2. YCSB to 1 drive with xfs (test1), 20 threads, 1MB object size, 120s run. Three traffic models:
50% PUT, 50% GET
3. YCSB to 1 drives with ext4 (test11), 20 threads, 1MB object size, 120s run. Three traffic models;
50% PUT, 50% GET
4. YCSB to 3 drives (test2, test3, test4), 40 threads, 1MB object size, 120s run.
YCSB by default records average latency, 95% latency, operations/second and others. These stats are written at 10 second intervals and also the total for the whole run.

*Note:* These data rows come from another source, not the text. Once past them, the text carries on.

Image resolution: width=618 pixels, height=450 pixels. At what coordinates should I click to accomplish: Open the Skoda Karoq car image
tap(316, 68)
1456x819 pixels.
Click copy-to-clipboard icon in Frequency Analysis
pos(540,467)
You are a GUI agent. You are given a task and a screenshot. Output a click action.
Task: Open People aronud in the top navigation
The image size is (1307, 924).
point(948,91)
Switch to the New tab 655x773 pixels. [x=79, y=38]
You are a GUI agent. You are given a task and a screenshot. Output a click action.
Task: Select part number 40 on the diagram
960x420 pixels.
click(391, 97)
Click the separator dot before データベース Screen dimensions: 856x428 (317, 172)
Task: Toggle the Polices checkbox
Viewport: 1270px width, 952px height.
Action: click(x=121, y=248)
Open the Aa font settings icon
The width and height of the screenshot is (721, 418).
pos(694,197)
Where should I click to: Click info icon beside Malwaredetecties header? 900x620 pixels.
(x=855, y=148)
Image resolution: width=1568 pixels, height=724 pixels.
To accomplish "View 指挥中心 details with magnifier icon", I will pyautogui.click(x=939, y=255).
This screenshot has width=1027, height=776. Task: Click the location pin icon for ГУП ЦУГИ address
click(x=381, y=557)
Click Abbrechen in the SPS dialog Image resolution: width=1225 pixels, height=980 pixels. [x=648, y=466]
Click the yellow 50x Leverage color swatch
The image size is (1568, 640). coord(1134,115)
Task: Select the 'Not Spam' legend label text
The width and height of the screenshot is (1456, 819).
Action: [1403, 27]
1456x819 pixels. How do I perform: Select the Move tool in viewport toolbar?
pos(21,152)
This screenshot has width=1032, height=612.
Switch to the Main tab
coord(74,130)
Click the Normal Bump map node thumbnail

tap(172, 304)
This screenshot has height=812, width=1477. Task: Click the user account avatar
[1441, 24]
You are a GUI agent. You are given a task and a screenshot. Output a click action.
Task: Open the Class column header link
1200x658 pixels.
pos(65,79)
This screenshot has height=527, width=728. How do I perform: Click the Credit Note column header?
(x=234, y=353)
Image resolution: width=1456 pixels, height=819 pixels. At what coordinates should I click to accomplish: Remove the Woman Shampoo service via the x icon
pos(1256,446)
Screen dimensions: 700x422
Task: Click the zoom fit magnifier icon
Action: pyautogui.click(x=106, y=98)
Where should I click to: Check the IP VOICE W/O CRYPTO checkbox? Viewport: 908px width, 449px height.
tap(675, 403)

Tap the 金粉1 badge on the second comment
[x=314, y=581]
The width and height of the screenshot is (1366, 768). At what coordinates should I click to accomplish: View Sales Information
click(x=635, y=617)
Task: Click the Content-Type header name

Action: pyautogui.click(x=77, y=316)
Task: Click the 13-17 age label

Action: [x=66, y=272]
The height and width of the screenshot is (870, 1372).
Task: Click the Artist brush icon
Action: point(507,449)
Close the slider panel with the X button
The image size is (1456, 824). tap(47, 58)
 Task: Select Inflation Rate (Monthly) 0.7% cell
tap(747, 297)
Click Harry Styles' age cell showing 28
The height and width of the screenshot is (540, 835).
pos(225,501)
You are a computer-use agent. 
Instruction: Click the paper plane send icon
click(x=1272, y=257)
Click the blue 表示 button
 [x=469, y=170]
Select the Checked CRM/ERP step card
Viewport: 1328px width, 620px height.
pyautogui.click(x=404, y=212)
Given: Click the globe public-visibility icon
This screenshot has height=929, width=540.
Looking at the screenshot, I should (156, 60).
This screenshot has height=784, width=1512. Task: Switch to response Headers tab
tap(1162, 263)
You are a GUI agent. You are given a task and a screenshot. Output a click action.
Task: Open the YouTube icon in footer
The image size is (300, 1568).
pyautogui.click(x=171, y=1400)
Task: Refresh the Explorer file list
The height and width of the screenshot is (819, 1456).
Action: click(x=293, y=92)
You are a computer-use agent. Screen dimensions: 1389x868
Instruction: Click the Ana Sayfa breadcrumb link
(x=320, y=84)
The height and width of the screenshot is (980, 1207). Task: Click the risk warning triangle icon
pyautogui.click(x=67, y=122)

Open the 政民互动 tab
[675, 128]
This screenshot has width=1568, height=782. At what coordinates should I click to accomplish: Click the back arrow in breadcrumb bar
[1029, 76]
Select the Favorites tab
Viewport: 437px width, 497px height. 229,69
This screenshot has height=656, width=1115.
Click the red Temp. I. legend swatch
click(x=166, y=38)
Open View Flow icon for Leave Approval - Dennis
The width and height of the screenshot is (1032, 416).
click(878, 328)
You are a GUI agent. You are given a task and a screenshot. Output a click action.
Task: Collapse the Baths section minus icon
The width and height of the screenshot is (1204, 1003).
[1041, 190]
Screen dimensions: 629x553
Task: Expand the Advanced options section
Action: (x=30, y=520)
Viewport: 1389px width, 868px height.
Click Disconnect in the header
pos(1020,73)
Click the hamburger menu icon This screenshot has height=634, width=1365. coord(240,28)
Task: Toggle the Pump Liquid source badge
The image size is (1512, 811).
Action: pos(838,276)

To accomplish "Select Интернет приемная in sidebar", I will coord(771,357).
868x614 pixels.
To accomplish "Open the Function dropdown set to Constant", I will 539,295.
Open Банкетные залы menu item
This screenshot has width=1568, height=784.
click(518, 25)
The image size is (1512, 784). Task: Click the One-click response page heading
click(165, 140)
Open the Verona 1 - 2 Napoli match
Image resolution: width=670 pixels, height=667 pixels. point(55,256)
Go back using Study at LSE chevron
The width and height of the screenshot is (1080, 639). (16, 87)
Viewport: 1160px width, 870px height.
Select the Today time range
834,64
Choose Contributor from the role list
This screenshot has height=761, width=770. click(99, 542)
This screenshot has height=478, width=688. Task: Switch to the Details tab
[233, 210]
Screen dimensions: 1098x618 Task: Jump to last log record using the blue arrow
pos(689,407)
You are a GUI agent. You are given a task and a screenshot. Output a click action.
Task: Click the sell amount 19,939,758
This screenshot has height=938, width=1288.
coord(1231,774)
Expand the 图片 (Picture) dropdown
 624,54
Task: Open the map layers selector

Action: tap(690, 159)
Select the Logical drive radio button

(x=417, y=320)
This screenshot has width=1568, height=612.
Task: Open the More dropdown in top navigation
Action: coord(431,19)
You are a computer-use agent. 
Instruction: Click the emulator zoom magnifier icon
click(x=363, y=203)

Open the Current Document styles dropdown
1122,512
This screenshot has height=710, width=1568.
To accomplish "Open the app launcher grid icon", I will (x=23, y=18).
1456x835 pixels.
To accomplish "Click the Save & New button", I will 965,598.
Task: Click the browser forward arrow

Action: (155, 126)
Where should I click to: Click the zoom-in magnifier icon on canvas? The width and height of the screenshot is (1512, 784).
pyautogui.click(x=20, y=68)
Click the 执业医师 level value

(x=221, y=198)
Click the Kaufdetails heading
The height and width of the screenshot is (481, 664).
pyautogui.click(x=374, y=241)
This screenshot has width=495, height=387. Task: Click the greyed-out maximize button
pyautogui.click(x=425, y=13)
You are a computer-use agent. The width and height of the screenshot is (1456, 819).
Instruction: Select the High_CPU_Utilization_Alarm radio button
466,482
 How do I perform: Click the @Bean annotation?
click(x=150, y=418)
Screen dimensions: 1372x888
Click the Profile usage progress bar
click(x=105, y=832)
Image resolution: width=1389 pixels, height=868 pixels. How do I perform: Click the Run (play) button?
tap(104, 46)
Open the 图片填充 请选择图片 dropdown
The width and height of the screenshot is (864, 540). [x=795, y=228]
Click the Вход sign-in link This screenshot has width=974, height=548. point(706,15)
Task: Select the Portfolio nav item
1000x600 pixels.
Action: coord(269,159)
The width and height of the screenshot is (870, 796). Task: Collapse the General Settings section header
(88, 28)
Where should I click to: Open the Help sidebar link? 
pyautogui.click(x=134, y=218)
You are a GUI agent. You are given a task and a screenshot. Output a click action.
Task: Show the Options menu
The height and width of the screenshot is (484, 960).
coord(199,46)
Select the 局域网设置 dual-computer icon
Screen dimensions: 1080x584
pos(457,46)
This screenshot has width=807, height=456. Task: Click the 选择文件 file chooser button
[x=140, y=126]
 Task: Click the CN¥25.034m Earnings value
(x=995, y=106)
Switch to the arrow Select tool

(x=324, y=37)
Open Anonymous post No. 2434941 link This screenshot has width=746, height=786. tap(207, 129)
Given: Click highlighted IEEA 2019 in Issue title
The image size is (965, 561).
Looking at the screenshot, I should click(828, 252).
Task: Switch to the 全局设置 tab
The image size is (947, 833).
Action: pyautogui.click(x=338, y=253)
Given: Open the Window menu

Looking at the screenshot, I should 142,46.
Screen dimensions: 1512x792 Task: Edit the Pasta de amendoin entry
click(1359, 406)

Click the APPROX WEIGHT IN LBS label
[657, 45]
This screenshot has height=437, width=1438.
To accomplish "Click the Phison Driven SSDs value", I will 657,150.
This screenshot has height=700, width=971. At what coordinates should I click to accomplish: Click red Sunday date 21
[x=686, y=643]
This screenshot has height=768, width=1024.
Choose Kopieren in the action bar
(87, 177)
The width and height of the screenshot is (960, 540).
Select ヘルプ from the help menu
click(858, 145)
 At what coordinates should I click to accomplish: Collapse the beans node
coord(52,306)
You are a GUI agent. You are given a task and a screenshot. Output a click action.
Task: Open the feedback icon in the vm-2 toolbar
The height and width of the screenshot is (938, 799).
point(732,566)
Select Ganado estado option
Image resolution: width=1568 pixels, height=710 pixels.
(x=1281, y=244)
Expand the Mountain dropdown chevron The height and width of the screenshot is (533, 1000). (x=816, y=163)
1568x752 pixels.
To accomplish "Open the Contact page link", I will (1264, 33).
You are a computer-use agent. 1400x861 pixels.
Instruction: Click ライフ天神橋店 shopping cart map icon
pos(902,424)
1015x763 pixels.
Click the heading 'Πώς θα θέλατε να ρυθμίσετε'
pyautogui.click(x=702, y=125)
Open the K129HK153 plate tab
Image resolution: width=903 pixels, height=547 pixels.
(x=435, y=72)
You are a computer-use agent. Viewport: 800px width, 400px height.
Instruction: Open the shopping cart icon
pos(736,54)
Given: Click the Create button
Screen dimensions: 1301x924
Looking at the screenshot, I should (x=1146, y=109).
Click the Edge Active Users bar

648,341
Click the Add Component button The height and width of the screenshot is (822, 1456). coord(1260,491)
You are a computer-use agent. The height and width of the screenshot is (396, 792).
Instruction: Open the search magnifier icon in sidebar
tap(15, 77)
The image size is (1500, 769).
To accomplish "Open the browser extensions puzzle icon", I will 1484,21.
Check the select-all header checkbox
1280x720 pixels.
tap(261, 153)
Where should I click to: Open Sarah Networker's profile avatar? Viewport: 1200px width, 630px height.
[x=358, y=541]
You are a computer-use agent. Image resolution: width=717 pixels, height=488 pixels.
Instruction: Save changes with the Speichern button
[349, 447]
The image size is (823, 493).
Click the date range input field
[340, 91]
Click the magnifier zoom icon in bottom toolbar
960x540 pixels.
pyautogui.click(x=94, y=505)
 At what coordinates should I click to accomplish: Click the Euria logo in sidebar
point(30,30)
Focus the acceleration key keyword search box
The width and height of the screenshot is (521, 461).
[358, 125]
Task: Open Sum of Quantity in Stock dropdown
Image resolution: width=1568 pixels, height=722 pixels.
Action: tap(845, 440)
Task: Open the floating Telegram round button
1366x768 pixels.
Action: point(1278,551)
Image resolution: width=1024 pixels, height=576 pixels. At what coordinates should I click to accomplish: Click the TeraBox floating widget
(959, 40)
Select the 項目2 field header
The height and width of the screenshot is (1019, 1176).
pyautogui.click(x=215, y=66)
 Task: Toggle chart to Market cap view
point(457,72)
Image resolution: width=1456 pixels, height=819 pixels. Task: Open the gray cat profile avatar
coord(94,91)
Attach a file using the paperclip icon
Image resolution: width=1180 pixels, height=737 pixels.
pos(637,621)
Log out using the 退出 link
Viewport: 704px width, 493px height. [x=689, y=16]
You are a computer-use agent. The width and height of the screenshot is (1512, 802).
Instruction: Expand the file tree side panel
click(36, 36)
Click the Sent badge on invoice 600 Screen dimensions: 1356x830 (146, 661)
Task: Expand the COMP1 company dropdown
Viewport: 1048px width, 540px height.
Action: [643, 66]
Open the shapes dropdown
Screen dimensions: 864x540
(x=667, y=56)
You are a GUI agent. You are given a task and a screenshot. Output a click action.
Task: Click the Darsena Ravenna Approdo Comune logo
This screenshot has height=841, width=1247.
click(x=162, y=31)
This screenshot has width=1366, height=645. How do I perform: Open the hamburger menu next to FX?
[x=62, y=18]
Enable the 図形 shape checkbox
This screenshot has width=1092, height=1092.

On the HGST drives, dstat (http://dag.wiee.rs/home-made/dstat/) was used from the Debian OS to record CPU, disk I/O, OS paging, and network I/O.
All the above tests were completed successfully.
Though the main purpose of this test was feasibility, we did observe some important points.
– The disk I/O in the 100% write tests was lumpy, ie., some seconds recorded high values while other seconds were 0. This is not ideal because that means we are not driving disk writes to capacity. The expected cause of this is a large amount of random writes. The Cassandra commit log, data directory, and Hyperstore data directories are on same spindle, thus requiring lots of physical disk head moving.
– 100% read traffic did not have the same lumpy disk I/O. There is not the same amount of disk I/O contention among different areas. For example, there is no reading of the Cassandra commit log. There is also possible caching in the OS pages, Cassandra, and Cloudian applications. Read throughput was very roughly double the write throughput.
– In most of the tests we were able to drive the open Ethernet drive’s CPU utilization near 100%. Generally this would indicate an opportunity to do TCP offload.
– ext4 vs. xfs. There was practically no difference in performance when comparing these two file systems. This was not surprising as these tests were short duration using a newly created file system.
There remains a lot of homework, in particular, how we can slice and configure our application to best fit this type of new architecture, and we’re excited with the possibilities. We had a blast and want to thank the HGST team for their hospitality, preparedness, and technical skill. Party on the hard drive!